Tax-deferred exchanges allow you to take the equity out of a current investment property you own and put it into another investment property without paying taxes on the appreciation in value of the current property. For more information about this type of transaction, please read the article The 1031 Tax Exchange.

Federal, state, and local governments also offer numerous programs and tax incentives to encourage economic and property development in economically distressed areas and to preserve historic structures. A few are listed here:

  • Empowerment Zones - Some cities have been designated by the U.S. Department of Housing and Urban Development (HUD) as Empowerment Zones. This area designation allows the total cost of some improvements to be written off as deductions in the year that they're made rather than requiring the improvements to be depreciated over their usable lifetime. There are also tax incentives for businesses that locate into these zones. Federal employee wage credits may be given for newly hired employees that are residents of the zone. The purpose of such incentives is to make inner-city expansion more attractive to developers and employers.

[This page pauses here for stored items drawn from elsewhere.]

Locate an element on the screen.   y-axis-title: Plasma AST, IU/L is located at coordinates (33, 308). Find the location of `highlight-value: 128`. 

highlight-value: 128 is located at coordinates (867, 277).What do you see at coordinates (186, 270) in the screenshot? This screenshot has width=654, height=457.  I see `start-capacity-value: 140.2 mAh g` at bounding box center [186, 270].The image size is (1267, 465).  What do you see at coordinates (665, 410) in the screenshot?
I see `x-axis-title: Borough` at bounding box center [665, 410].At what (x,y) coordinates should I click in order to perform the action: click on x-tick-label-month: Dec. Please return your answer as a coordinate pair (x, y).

  • Enterprise Zones – Some states designate economically distressed areas as Enterprise Zones and offer state tax credits and other benefits. In some areas, businesses receive credit for sales tax paid on purchased equipment as well as significant tax credits for each newly hired employee.

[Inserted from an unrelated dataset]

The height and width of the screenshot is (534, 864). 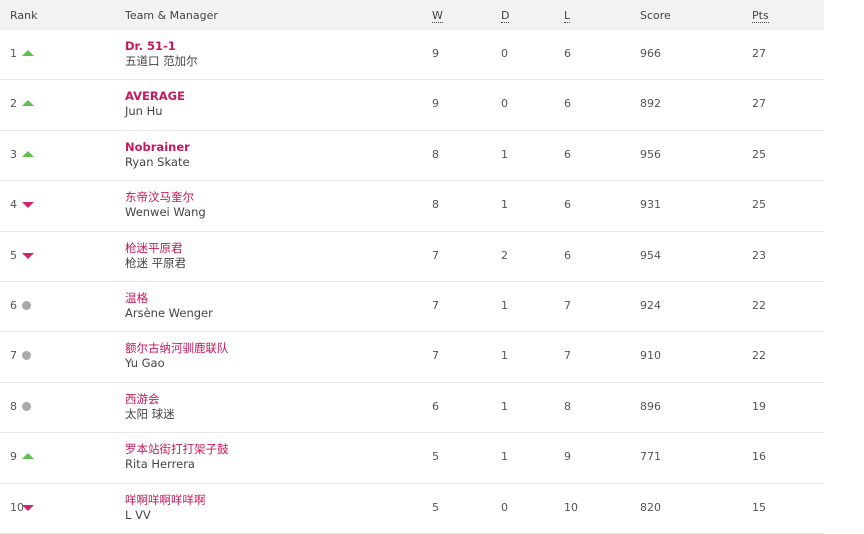 What do you see at coordinates (142, 398) in the screenshot?
I see `team-name-link: 西游会` at bounding box center [142, 398].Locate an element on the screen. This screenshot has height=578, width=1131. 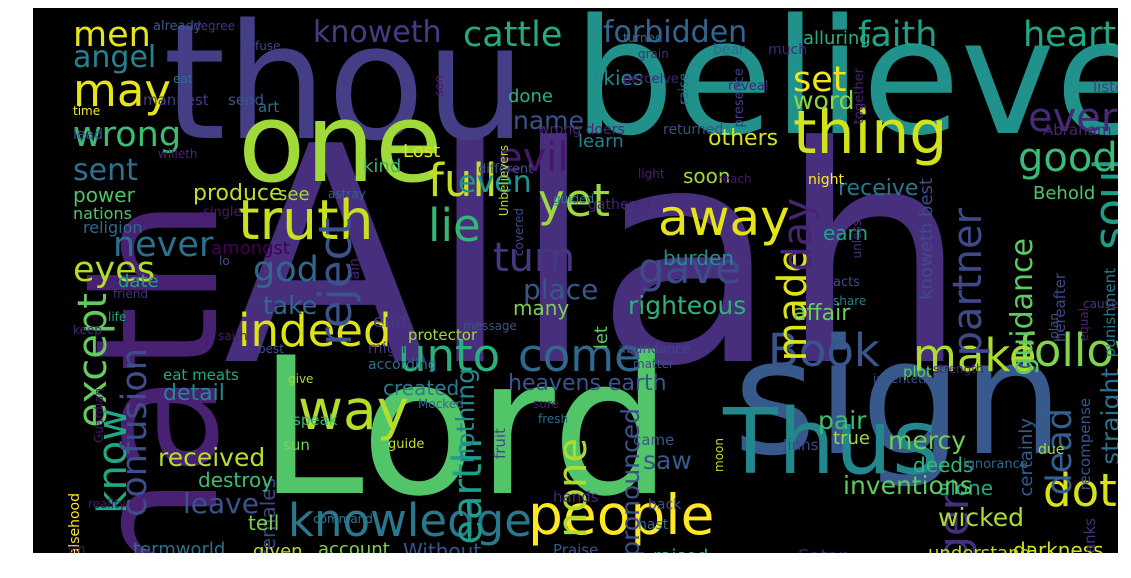
word: wicked is located at coordinates (981, 518).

  • Community Development aid - Many states and communities encourage economic advancement that will create jobs by offering land at bargain prices, providing low-interest development loans, placing a moratorium on property taxes, and a variety of other methods.
  • Federal historic designation - An investor in a property that holds a national park's designation as a historic place could be entitled to a federal investment tax credit for certified rehabilitation costs. In other words, up to twenty percent of the investor's incurred rehabilitation expenses for the property could be reimbursed as tax credits.
  • Special homeowner property tax benefits - A number of states provide property tax benefits for certain homeowners who reside in their homes, such as veterans, disabled persons, or elderly individuals. These benefits are generally that a portion of the property's value is exempted from taxation. In some states, elderly persons are allowed to defer paying their property taxes until their home is sold or the individual dies, thereby removing the burden from the taxpayer and placing it on his or her estate.